The answer must be an exact copy of the lines from the one containing "Where should I" through the end of the records, with the pictures left out.

[EXERCISE MATERIAL — start]

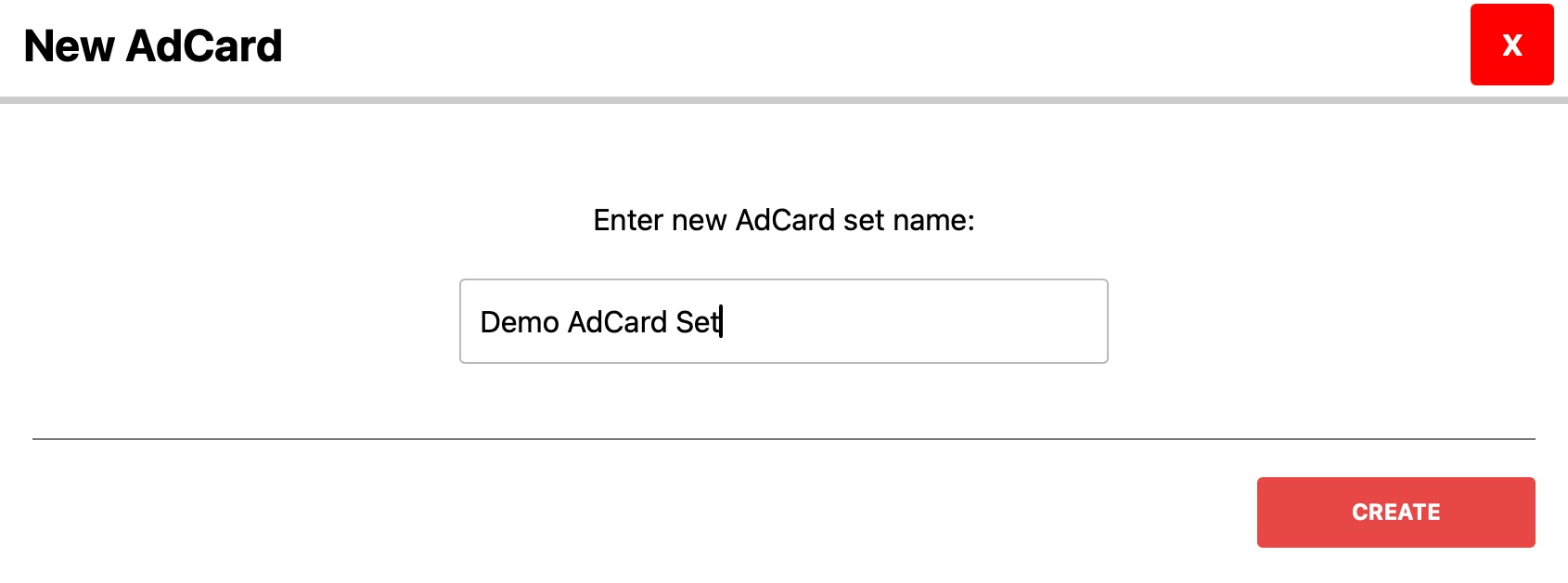Viewport: 1568px width, 583px height.
Task: Click the "New AdCard" dialog title
Action: pos(153,46)
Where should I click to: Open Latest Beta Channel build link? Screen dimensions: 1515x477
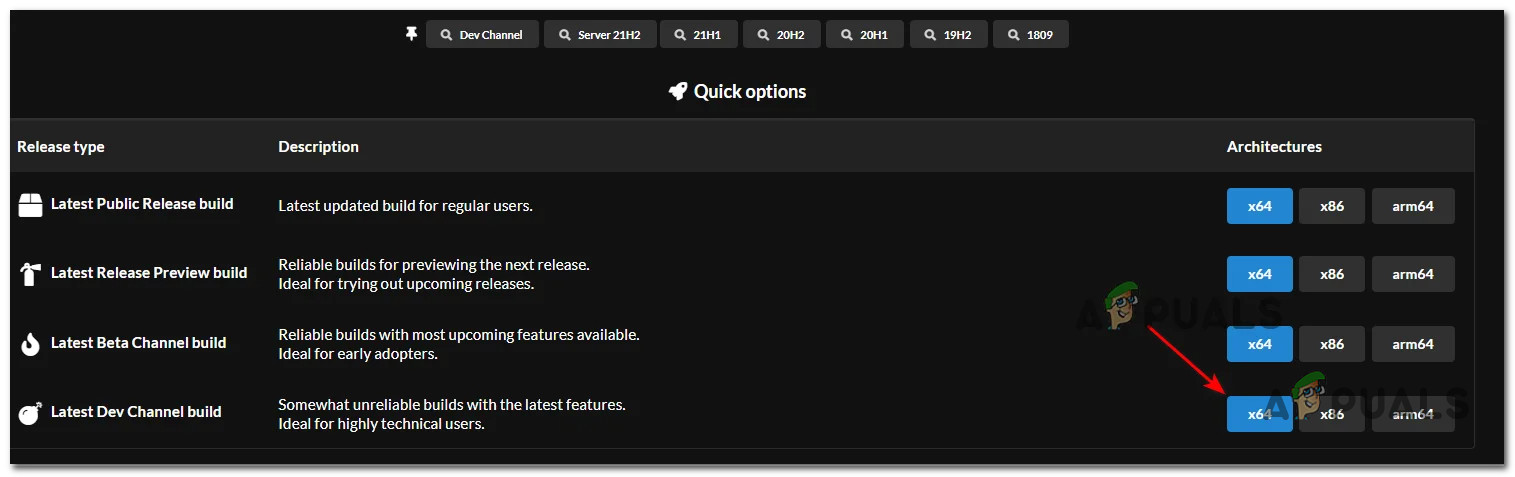pyautogui.click(x=138, y=343)
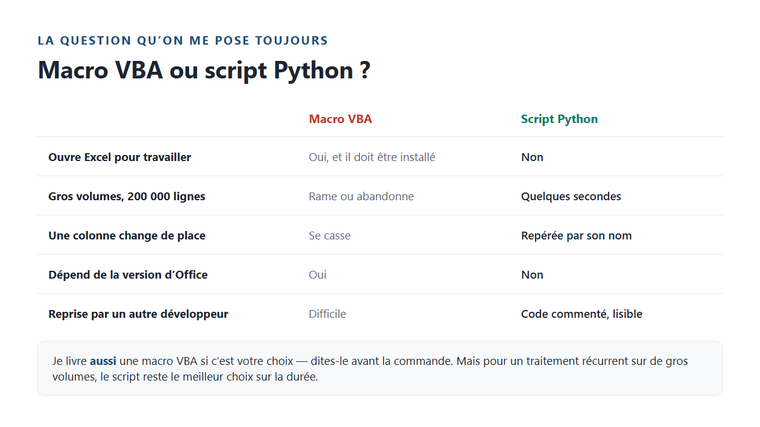Image resolution: width=760 pixels, height=427 pixels.
Task: Click the Non cell in the Ouvre Excel row
Action: click(x=532, y=157)
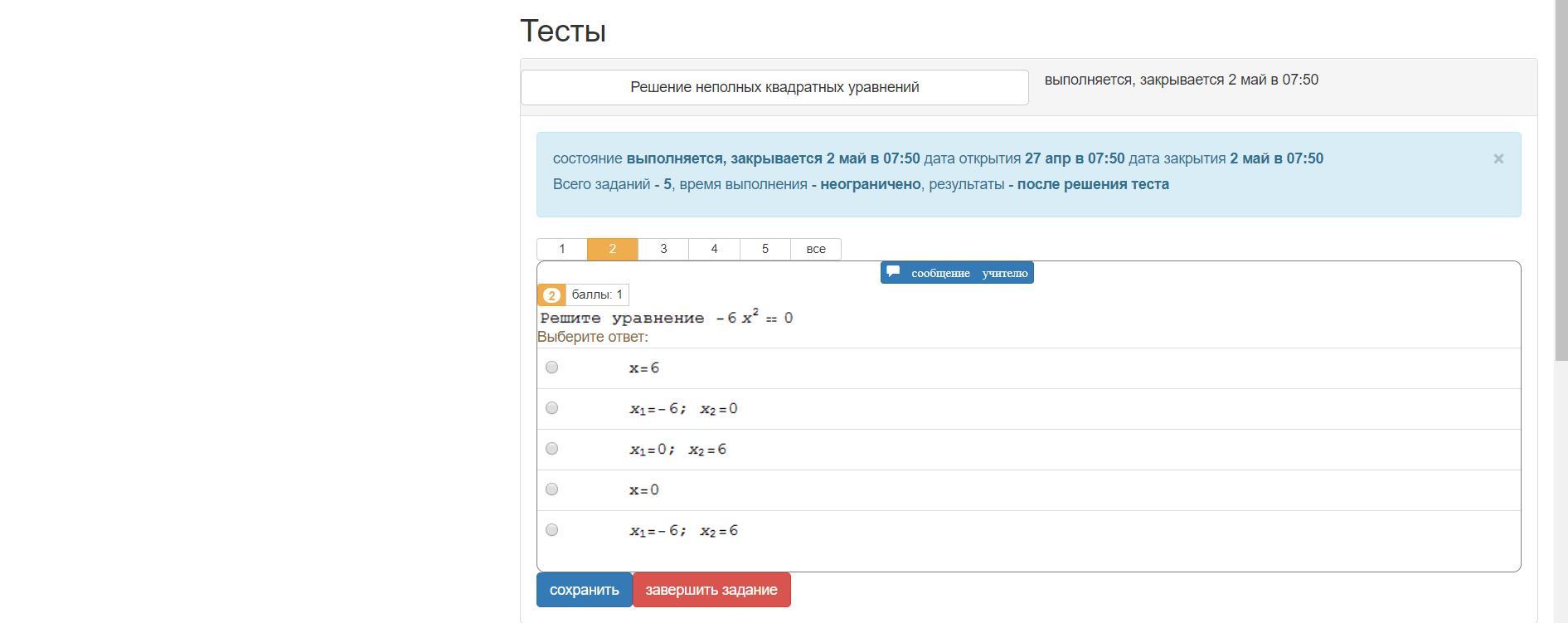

[EXERCISE MATERIAL — finish]

**OUTPUT BELOW:**
Where should I click to: Open Latest Beta Channel build link? Screen dimensions: 1515x477
pyautogui.click(x=138, y=343)
Image resolution: width=760 pixels, height=427 pixels.
Task: Click the Non cell in the Ouvre Excel row
Action: click(x=532, y=157)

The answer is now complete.